2. | PURPOSE AND PERMITTED AWARDS |
The purpose of the Plan is to enable the Company to attract, retain, reward and motivate Eligible Individuals by providing an inducement material to Eligible Individuals’ entering into employment with the Company Group. The Plan permits the grant of Non-Qualified Stock Option, Performance Share, Performance Unit, Restricted Stock, RSUs, Stock Appreciation Right and other stock or cash awards as the Committee may determine.
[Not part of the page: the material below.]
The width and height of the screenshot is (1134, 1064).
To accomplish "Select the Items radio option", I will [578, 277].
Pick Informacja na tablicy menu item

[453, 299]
Each Award under the Plan is intended to qualify as an employment inducement award in accordance with the employment inducement grant rules set forth in Section 711(a) of the Company Guide or to qualify under the exception relating to plans or arrangements relating to the acquisition or merger under Section 711(c) of the Company Guide.
Awards may be granted under the Plan to any Eligible Individual, as determined by the Committee from time to time, based on their importance to the business of the Company, pursuant to the terms of the Plan so long as the following requirements are met:
| (a) | The Eligible Individual was not previously an employee or member of the Board of Directors, or the Eligible Individual is to become employed by the Company or any member of the Company Group following a bona-fide period of non-employment and non-service; and |
| (b) | The grant of the Award or Awards to the Eligible Individual is an inducement material to the Eligible Individual’s entering into employment with the Company (or another member of the Company Group) in accordance with the Company Guide. |
Notwithstanding the foregoing, an Eligible Individual may be granted an Award in connection with an acquisition or merger to the extent permitted under Section 711(c) of the Company Guide.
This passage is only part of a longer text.